◆ Work instructions: Search the entries for the line containing "Task: Open the camera menu in top bar". Repeat it, then every line after it, exactly through the final line.
==========
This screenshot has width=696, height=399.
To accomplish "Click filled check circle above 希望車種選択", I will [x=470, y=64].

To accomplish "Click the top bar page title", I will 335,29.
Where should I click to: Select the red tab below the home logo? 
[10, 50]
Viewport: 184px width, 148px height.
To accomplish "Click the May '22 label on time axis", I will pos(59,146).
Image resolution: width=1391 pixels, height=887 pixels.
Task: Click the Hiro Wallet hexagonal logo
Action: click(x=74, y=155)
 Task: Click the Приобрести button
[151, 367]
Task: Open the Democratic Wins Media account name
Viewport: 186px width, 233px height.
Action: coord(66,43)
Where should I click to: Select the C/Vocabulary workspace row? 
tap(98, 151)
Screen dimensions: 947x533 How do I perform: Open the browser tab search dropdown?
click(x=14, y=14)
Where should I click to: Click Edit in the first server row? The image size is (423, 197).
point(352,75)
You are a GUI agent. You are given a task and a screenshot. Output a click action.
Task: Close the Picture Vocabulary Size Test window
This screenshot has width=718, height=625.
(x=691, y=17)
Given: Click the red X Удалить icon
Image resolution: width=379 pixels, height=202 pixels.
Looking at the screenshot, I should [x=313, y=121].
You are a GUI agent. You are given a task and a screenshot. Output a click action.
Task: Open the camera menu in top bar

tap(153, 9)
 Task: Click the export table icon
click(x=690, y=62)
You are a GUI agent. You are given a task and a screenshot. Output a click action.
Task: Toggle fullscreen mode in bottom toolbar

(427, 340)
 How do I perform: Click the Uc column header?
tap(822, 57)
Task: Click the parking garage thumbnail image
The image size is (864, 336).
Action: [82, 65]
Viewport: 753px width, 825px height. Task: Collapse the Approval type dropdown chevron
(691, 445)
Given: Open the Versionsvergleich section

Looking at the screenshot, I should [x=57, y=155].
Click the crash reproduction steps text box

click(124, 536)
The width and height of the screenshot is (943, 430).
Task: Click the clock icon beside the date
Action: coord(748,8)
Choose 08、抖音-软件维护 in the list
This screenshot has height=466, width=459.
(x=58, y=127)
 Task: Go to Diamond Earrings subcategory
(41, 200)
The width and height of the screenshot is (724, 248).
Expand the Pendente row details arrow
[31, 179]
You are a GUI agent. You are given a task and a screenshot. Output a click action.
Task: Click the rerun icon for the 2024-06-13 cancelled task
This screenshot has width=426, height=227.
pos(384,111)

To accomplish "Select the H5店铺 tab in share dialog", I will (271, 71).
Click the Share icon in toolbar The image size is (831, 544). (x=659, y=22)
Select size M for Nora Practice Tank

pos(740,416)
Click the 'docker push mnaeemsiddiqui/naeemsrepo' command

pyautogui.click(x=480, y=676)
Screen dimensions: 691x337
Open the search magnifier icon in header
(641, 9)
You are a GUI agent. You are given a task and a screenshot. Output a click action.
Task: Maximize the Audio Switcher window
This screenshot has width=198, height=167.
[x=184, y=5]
==========
◆ Your response:
Task: Open the camera menu in top bar

tap(153, 9)
 Task: Click the export table icon
click(x=690, y=62)
You are a GUI agent. You are given a task and a screenshot. Output a click action.
Task: Toggle fullscreen mode in bottom toolbar

(427, 340)
 How do I perform: Click the Uc column header?
tap(822, 57)
Task: Click the parking garage thumbnail image
The image size is (864, 336).
Action: [82, 65]
Viewport: 753px width, 825px height. Task: Collapse the Approval type dropdown chevron
(691, 445)
Given: Open the Versionsvergleich section

Looking at the screenshot, I should [x=57, y=155].
Click the crash reproduction steps text box

click(124, 536)
The width and height of the screenshot is (943, 430).
Task: Click the clock icon beside the date
Action: coord(748,8)
Choose 08、抖音-软件维护 in the list
This screenshot has height=466, width=459.
(x=58, y=127)
 Task: Go to Diamond Earrings subcategory
(41, 200)
The width and height of the screenshot is (724, 248).
Expand the Pendente row details arrow
[31, 179]
You are a GUI agent. You are given a task and a screenshot. Output a click action.
Task: Click the rerun icon for the 2024-06-13 cancelled task
This screenshot has width=426, height=227.
pos(384,111)

To accomplish "Select the H5店铺 tab in share dialog", I will (271, 71).
Click the Share icon in toolbar The image size is (831, 544). (x=659, y=22)
Select size M for Nora Practice Tank

pos(740,416)
Click the 'docker push mnaeemsiddiqui/naeemsrepo' command

pyautogui.click(x=480, y=676)
Screen dimensions: 691x337
Open the search magnifier icon in header
(641, 9)
You are a GUI agent. You are given a task and a screenshot. Output a click action.
Task: Maximize the Audio Switcher window
This screenshot has width=198, height=167.
[x=184, y=5]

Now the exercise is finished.